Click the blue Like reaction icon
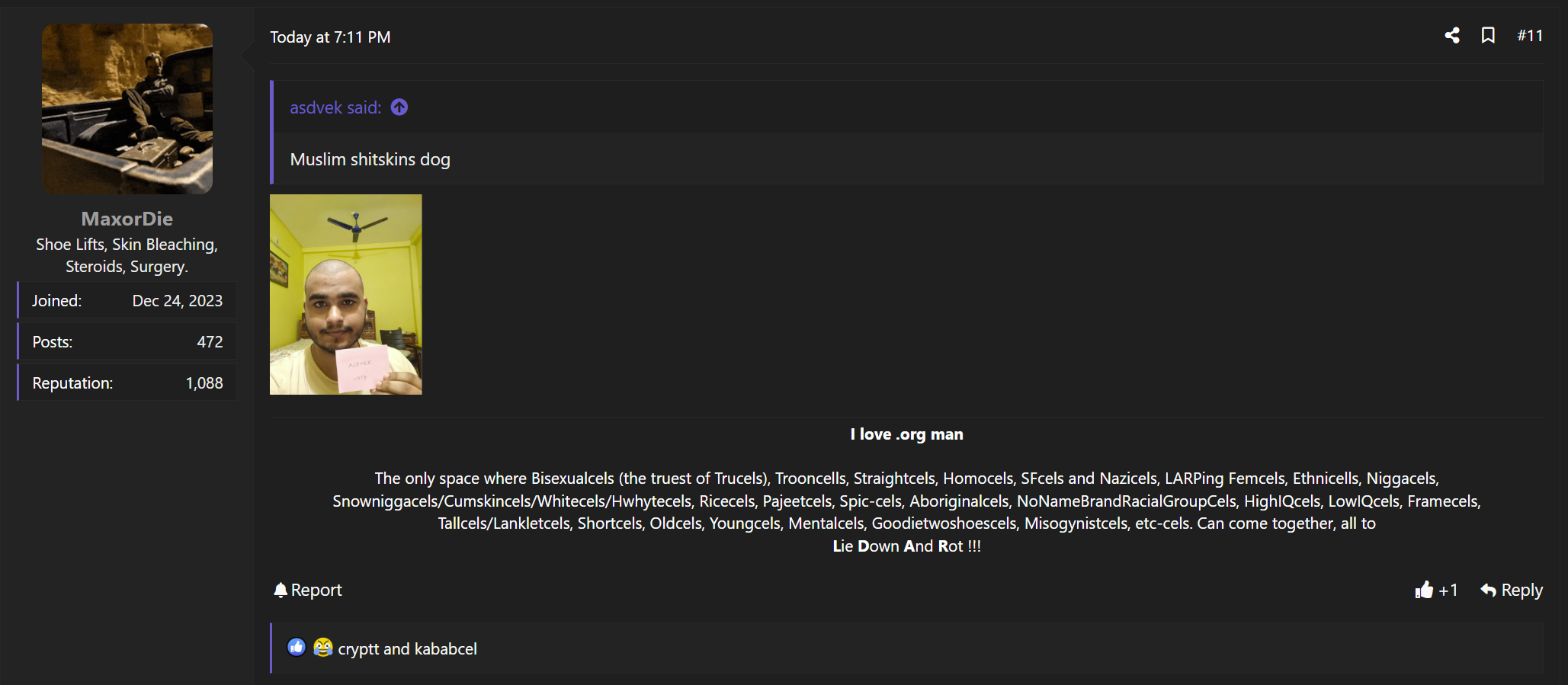Screen dimensions: 1568x685 coord(297,648)
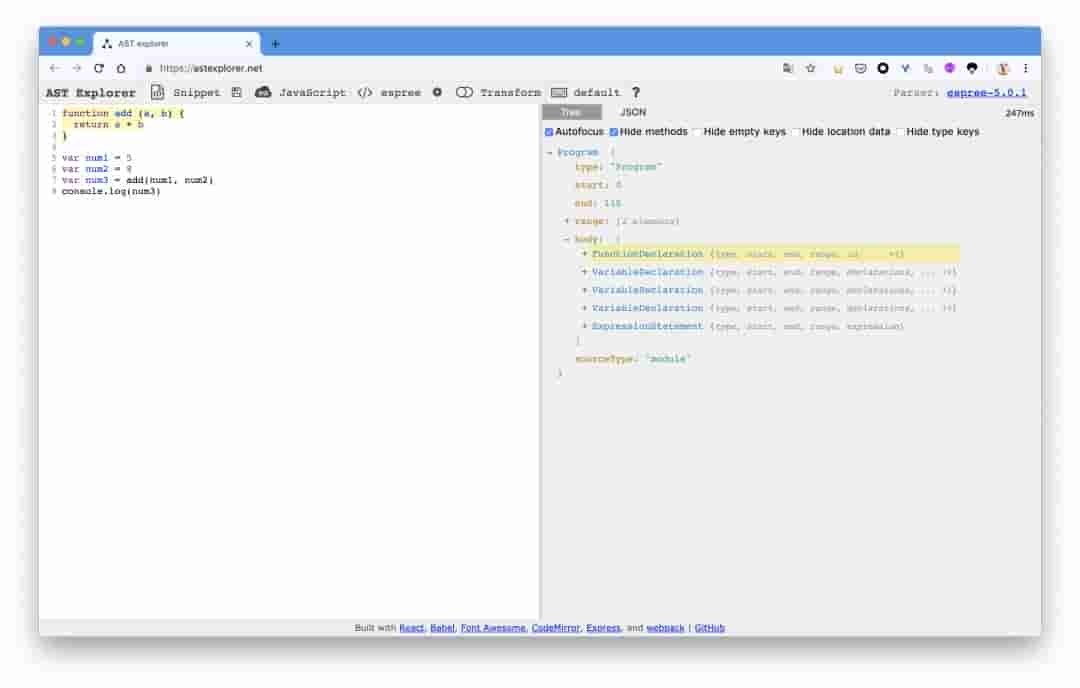Switch to the JSON tab
Screen dimensions: 1080x688
coord(633,113)
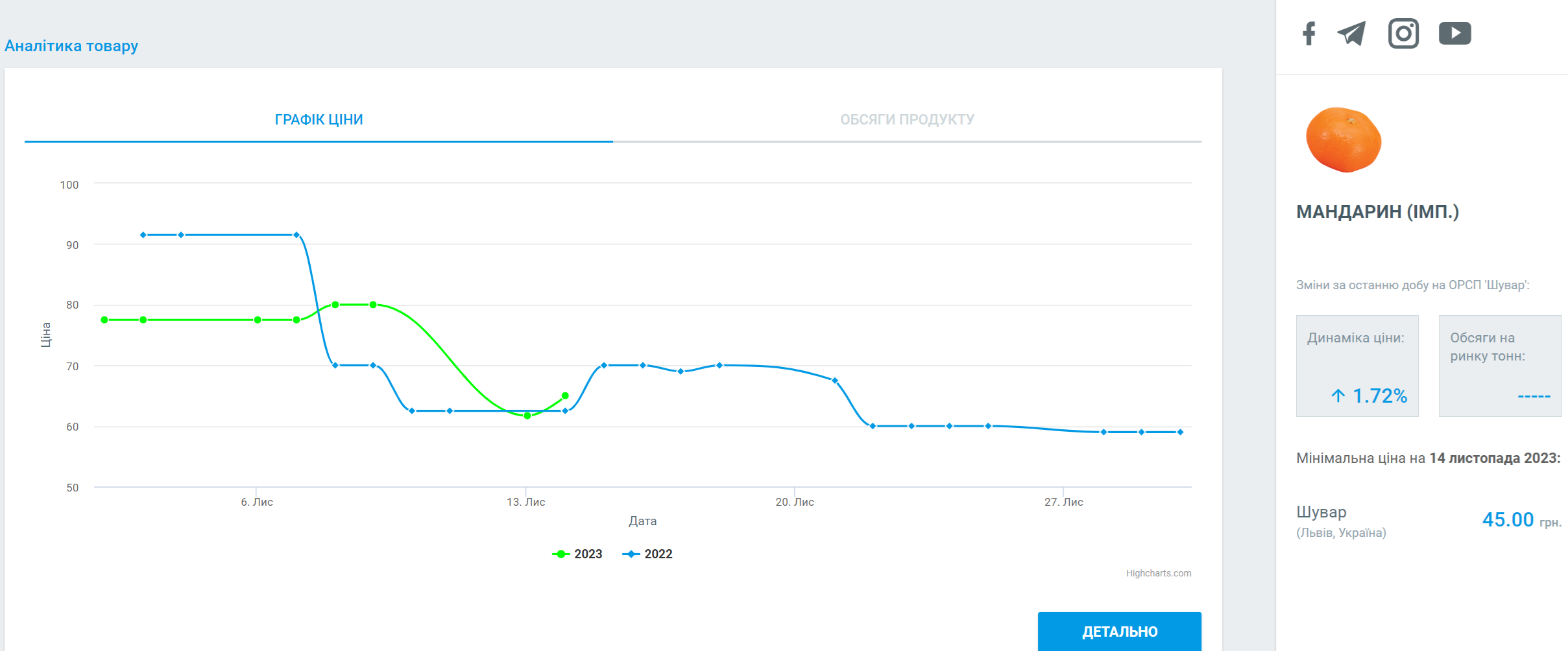Click the mandarin product image
The image size is (1568, 651).
point(1343,140)
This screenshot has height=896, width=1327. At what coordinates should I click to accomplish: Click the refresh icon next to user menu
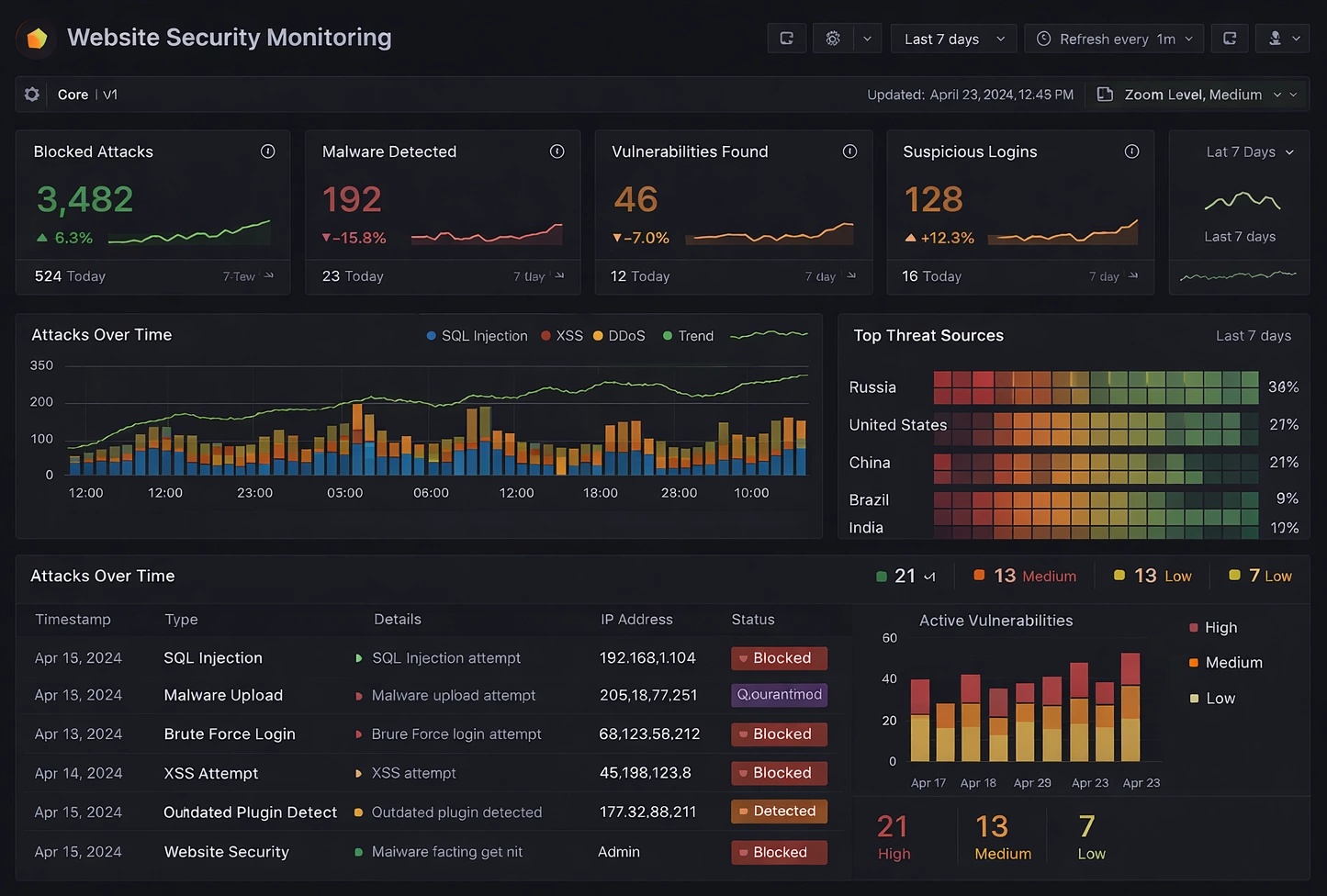pos(1229,38)
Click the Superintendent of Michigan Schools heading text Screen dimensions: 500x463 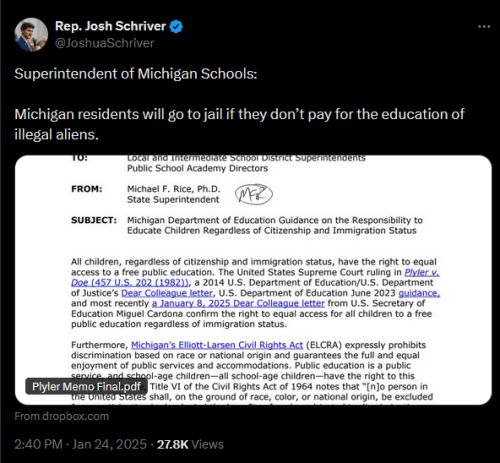click(x=136, y=74)
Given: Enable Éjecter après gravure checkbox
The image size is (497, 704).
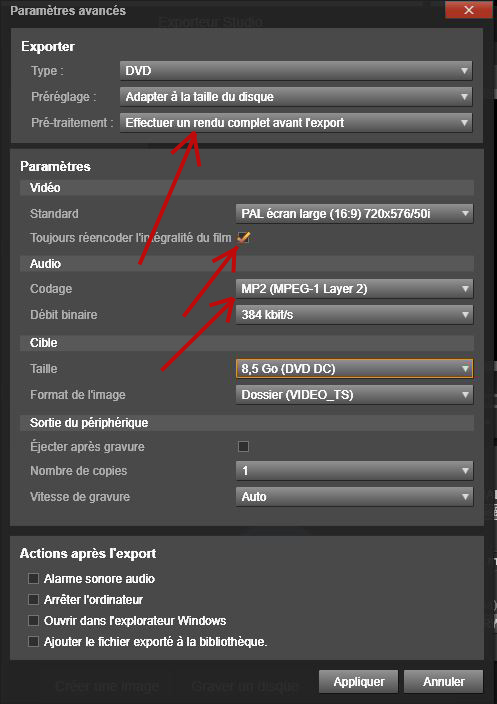Looking at the screenshot, I should click(x=243, y=446).
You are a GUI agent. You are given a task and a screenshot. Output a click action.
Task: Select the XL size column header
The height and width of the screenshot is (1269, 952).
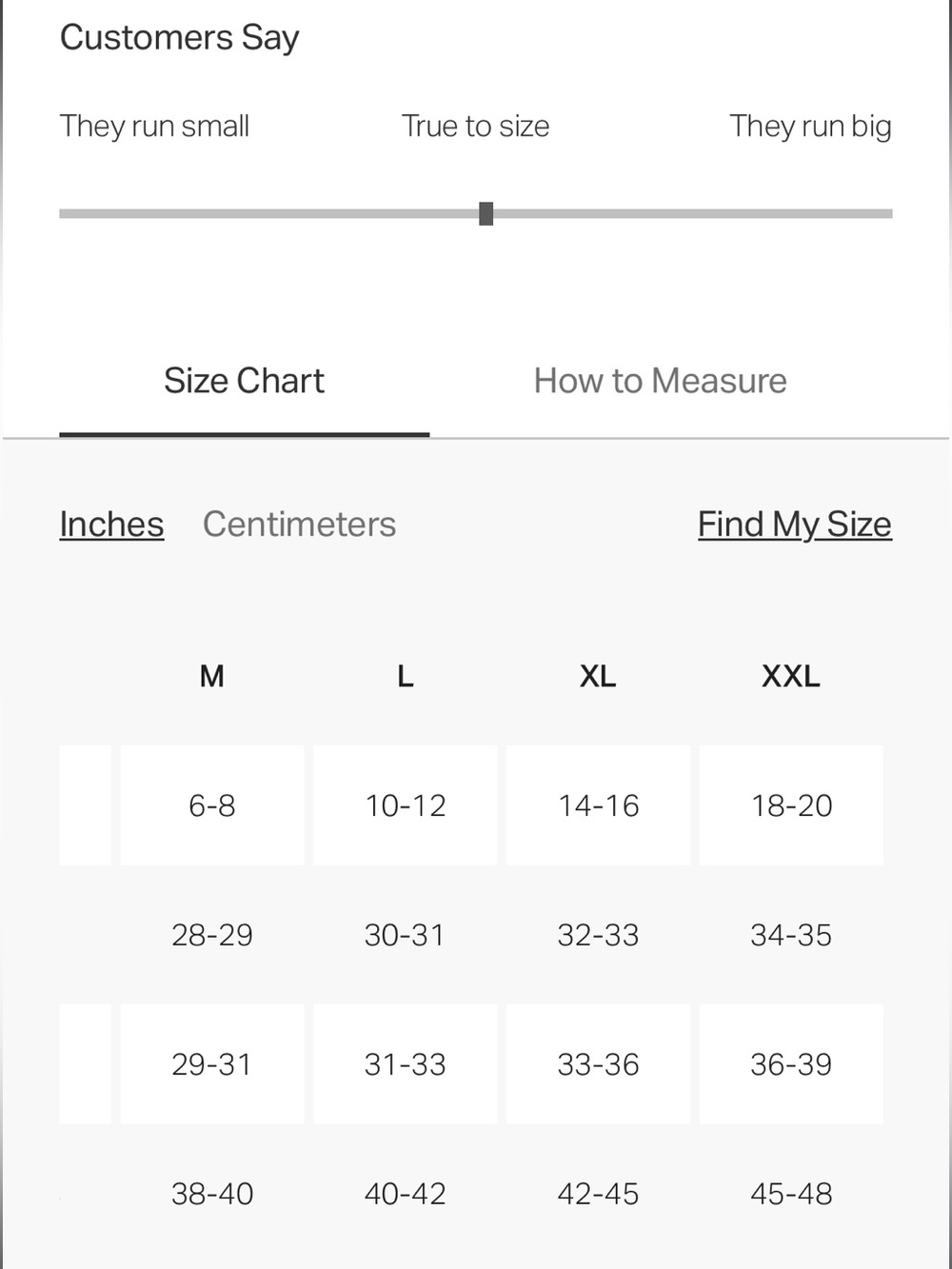[598, 676]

══════════

WHAT YOU NEED TO DO
Only what runs from the line holding "The image size is (497, 704)." through the end of the entries above is to be given again, exactly, with every picture omitted.

SOLUTION
The image size is (497, 704).
Looking at the screenshot, I should click(x=243, y=446).
You are a GUI agent. You are given a task and a screenshot. Output a click action.
Task: Select the XL size column header
The height and width of the screenshot is (1269, 952).
[598, 676]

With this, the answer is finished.